[Opening LISTED RECORDS section]
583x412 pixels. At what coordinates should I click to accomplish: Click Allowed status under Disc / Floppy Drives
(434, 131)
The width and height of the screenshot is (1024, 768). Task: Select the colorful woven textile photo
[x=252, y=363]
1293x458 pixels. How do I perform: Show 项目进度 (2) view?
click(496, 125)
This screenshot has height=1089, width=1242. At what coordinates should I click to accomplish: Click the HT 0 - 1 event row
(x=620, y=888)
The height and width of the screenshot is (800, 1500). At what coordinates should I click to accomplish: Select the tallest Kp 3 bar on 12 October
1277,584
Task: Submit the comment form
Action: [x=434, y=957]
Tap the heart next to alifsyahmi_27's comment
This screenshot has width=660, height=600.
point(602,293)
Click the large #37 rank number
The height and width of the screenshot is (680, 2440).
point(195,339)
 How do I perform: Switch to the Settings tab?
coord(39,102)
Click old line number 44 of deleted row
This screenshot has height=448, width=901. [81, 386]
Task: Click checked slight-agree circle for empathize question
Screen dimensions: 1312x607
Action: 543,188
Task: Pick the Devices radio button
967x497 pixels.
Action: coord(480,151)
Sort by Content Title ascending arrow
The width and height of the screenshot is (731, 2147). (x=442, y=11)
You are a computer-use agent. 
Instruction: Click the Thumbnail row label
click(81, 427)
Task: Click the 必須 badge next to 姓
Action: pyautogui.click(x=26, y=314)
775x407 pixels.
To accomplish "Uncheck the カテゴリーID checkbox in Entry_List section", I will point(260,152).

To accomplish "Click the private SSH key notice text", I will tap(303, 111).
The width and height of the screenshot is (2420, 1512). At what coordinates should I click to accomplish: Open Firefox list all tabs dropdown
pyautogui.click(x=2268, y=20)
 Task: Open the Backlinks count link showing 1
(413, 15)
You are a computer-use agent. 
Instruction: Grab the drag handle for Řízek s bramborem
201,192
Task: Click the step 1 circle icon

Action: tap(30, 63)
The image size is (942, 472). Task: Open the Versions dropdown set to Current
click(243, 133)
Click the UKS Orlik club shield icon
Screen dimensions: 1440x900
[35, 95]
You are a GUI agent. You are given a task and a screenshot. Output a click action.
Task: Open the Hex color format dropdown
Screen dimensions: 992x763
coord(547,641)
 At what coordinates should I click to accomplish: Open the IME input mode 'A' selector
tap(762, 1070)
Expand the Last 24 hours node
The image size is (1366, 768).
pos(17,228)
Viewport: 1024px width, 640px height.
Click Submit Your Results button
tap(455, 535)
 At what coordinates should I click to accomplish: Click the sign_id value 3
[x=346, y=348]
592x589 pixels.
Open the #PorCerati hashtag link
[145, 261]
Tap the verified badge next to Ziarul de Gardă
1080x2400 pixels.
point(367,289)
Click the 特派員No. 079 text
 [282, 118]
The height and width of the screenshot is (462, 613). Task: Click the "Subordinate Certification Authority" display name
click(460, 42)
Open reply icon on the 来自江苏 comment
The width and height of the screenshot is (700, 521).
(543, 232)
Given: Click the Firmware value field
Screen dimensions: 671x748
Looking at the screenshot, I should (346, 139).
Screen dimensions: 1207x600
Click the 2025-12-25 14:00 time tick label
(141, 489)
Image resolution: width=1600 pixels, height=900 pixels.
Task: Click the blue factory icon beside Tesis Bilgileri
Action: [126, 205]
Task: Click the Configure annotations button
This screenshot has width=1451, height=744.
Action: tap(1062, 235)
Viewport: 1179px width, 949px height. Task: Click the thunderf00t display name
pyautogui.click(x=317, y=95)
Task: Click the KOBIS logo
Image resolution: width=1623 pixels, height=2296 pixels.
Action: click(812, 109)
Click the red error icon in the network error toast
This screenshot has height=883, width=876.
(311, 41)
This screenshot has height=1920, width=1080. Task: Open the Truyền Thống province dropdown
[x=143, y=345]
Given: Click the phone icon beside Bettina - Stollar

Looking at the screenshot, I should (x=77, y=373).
[Closing LISTED RECORDS section]
**YOUR ASSIGNMENT**:
Copy each of the records above so that nothing differs from the original.

**PROBLEM SOLUTION**:
583x412 pixels. At what coordinates should I click to accomplish: Click Allowed status under Disc / Floppy Drives
(434, 131)
The width and height of the screenshot is (1024, 768). Task: Select the colorful woven textile photo
[x=252, y=363]
1293x458 pixels. How do I perform: Show 项目进度 (2) view?
click(496, 125)
This screenshot has height=1089, width=1242. At what coordinates should I click to accomplish: Click the HT 0 - 1 event row
(x=620, y=888)
The height and width of the screenshot is (800, 1500). At what coordinates should I click to accomplish: Select the tallest Kp 3 bar on 12 October
1277,584
Task: Submit the comment form
Action: [x=434, y=957]
Tap the heart next to alifsyahmi_27's comment
This screenshot has width=660, height=600.
point(602,293)
Click the large #37 rank number
The height and width of the screenshot is (680, 2440).
point(195,339)
 How do I perform: Switch to the Settings tab?
coord(39,102)
Click old line number 44 of deleted row
This screenshot has height=448, width=901. [81, 386]
Task: Click checked slight-agree circle for empathize question
Screen dimensions: 1312x607
Action: 543,188
Task: Pick the Devices radio button
967x497 pixels.
Action: coord(480,151)
Sort by Content Title ascending arrow
The width and height of the screenshot is (731, 2147). (x=442, y=11)
You are a computer-use agent. 
Instruction: Click the Thumbnail row label
click(81, 427)
Task: Click the 必須 badge next to 姓
Action: pyautogui.click(x=26, y=314)
775x407 pixels.
To accomplish "Uncheck the カテゴリーID checkbox in Entry_List section", I will point(260,152).

To accomplish "Click the private SSH key notice text", I will tap(303, 111).
The width and height of the screenshot is (2420, 1512). At what coordinates should I click to accomplish: Open Firefox list all tabs dropdown
pyautogui.click(x=2268, y=20)
 Task: Open the Backlinks count link showing 1
(413, 15)
You are a computer-use agent. 
Instruction: Grab the drag handle for Řízek s bramborem
201,192
Task: Click the step 1 circle icon

Action: tap(30, 63)
The image size is (942, 472). Task: Open the Versions dropdown set to Current
click(243, 133)
Click the UKS Orlik club shield icon
Screen dimensions: 1440x900
[35, 95]
You are a GUI agent. You are given a task and a screenshot. Output a click action.
Task: Open the Hex color format dropdown
Screen dimensions: 992x763
coord(547,641)
 At what coordinates should I click to accomplish: Open the IME input mode 'A' selector
tap(762, 1070)
Expand the Last 24 hours node
The image size is (1366, 768).
pos(17,228)
Viewport: 1024px width, 640px height.
Click Submit Your Results button
tap(455, 535)
 At what coordinates should I click to accomplish: Click the sign_id value 3
[x=346, y=348]
592x589 pixels.
Open the #PorCerati hashtag link
[145, 261]
Tap the verified badge next to Ziarul de Gardă
1080x2400 pixels.
point(367,289)
Click the 特派員No. 079 text
 [282, 118]
The height and width of the screenshot is (462, 613). Task: Click the "Subordinate Certification Authority" display name
click(460, 42)
Open reply icon on the 来自江苏 comment
The width and height of the screenshot is (700, 521).
(543, 232)
Given: Click the Firmware value field
Screen dimensions: 671x748
Looking at the screenshot, I should (346, 139).
Screen dimensions: 1207x600
Click the 2025-12-25 14:00 time tick label
(141, 489)
Image resolution: width=1600 pixels, height=900 pixels.
Task: Click the blue factory icon beside Tesis Bilgileri
Action: [126, 205]
Task: Click the Configure annotations button
This screenshot has width=1451, height=744.
Action: tap(1062, 235)
Viewport: 1179px width, 949px height. Task: Click the thunderf00t display name
pyautogui.click(x=317, y=95)
Task: Click the KOBIS logo
Image resolution: width=1623 pixels, height=2296 pixels.
Action: click(812, 109)
Click the red error icon in the network error toast
This screenshot has height=883, width=876.
(311, 41)
This screenshot has height=1920, width=1080. Task: Open the Truyền Thống province dropdown
[x=143, y=345]
Given: Click the phone icon beside Bettina - Stollar

Looking at the screenshot, I should (x=77, y=373).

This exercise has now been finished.